Around the back, you'll be framing and playing back on the 69mm (2.7-inch) LCD. This is well up to Olympus' usual high standards, delivering sharp, vibrant colours in daylight and coping pretty well inside, although it does add a good dollop of grain when light levels drop.
The face-detection system on board is average, working very well with full-face portraits on a plain background, but tending to get confused with multiple subjects, busy backgrounds, hats, glasses and faces at an angle. Shadow adjustment -- to improve detail in shaded areas -- is a handy feature to have, although won't blow you away.

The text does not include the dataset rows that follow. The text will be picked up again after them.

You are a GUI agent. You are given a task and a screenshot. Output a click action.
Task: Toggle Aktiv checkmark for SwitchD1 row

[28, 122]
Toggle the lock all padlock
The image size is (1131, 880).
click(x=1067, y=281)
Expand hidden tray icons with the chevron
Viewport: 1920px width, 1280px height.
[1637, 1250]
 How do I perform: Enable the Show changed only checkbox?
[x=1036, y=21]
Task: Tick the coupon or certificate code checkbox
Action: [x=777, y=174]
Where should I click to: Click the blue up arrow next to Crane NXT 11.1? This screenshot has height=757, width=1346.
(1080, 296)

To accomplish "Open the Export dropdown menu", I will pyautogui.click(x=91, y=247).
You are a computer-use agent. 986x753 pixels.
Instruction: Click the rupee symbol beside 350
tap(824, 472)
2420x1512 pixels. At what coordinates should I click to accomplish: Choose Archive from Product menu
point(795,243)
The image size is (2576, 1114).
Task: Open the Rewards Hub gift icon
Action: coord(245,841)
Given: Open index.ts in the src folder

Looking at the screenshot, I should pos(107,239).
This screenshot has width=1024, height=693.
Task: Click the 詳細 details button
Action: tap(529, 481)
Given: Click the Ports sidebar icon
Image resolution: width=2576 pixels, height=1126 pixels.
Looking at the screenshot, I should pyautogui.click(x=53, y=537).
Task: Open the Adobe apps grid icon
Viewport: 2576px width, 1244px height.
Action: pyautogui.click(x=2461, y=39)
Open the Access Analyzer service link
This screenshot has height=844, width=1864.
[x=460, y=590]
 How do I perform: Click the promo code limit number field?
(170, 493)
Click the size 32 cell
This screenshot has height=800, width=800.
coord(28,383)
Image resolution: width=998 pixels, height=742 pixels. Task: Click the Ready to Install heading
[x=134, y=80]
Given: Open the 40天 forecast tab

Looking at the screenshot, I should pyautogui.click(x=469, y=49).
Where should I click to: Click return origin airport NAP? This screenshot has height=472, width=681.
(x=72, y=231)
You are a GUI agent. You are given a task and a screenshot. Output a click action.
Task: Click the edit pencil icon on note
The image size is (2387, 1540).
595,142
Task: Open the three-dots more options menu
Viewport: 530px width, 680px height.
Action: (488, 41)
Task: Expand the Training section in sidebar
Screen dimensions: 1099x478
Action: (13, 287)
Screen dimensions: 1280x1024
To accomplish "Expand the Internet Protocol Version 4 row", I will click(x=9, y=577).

Image quality generally is also good, rather than excellent. Exposure and focus are smart and reliable, but colours are a touch flat and detail at 10 megapixels is less than perfectly crisp. It's fine for a compact without too many creative aspirations, but won't wow anyone used to digital SLRs. Movie clips are confident and smooth, but sadly don't let you use that great zoom lens while filming.
Weaknesses
While the Olympus is generally well-made, its smooth plasticky buttons seem to have been thrown on to the body as an afterthought. The power button is too small -- turning it off can take two or three stabs -- the shutter release is spongy and the less said about the miserable zoom rocker and cheap four-way pad, the better.
Despite that, controlling the 1010 is actually fairly easy, if only because there aren't too many manual or creative features to get you confused. Most of those -- white balance, ISO, image size and quality -- can be tweaked quickly in a one-touch menu, though metering and focusing options are buried a couple of menus deep.
The Olympus isn't especially happy in low light, either. Images show digital 'noise' starting at fairly low sensitivities -- even ISO 200 -- and the built-in flash lacks the power to blast away grainy shadows.
Conclusion
Olympus has done a great job squeezing such a long and well stabilised 7x lens into a body that's still small and neat enough to slip into a handbag (or manbag, fellas). Image quality and handling leave something to be desired, though.
If you're in the market for a slimline, high zoom camera, be sure to also check out Panasonic's 10x zoom TZ4 (8-megapixel) and TZ5 (9-megapixel) cameras, for around the same price.